### TASK STATEMENT
Arrange the lines of the items below as a JSON list of strings, one string per line and blank lines omitted, covering only the lines from the one containing "Where should I click to: Open" through the one containing "tap(267, 596)", inclusive.

### Records of locating words and elements
▬▬▬▬▬▬▬▬▬▬
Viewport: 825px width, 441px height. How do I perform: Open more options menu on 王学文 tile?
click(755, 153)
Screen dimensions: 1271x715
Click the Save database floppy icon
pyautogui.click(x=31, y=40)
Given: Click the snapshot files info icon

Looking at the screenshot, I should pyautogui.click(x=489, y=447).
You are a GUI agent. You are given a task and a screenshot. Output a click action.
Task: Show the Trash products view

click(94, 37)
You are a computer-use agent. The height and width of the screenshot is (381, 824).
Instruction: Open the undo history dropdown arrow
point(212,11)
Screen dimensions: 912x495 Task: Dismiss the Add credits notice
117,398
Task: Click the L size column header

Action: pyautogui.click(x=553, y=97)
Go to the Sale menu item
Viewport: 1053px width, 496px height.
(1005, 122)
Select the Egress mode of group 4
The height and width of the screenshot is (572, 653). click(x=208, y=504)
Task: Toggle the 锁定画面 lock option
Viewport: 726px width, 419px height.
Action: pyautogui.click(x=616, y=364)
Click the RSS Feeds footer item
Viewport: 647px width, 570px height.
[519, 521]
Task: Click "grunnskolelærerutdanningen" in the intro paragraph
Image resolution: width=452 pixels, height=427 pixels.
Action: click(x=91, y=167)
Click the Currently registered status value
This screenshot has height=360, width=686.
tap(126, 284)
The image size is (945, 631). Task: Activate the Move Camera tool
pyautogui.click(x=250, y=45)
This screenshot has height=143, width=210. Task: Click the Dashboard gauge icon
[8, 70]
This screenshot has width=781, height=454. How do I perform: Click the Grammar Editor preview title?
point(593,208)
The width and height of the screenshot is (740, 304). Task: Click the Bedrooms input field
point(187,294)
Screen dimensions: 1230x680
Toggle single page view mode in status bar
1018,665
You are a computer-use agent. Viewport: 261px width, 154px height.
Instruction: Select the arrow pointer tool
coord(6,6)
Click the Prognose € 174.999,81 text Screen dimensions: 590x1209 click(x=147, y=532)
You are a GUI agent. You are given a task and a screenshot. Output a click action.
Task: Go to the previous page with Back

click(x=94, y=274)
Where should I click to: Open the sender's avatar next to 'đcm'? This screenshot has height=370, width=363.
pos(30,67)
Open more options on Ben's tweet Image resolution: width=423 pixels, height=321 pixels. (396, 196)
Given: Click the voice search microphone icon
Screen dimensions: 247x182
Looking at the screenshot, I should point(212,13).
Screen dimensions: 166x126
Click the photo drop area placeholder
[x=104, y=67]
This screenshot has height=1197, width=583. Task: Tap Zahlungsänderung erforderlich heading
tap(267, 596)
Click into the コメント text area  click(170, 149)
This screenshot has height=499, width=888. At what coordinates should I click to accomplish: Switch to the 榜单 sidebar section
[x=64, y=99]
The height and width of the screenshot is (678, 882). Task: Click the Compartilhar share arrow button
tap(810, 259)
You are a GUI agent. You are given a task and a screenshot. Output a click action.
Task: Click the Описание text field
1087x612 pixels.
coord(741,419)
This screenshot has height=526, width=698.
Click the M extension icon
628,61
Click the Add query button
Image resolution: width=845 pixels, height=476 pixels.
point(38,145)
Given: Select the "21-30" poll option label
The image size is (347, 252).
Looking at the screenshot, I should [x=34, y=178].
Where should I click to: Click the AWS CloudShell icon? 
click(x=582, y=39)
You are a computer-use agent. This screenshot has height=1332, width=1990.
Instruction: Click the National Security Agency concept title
▬▬▬▬▬▬▬▬▬▬
### CORRECT RESULT
[
  "Where should I click to: Open the sender's avatar next to 'đcm'? This screenshot has height=370, width=363.",
  "pos(30,67)",
  "Open more options on Ben's tweet Image resolution: width=423 pixels, height=321 pixels. (396, 196)",
  "Given: Click the voice search microphone icon",
  "Screen dimensions: 247x182",
  "Looking at the screenshot, I should point(212,13).",
  "Screen dimensions: 166x126",
  "Click the photo drop area placeholder",
  "[x=104, y=67]",
  "This screenshot has height=1197, width=583. Task: Tap Zahlungsänderung erforderlich heading",
  "tap(267, 596)"
]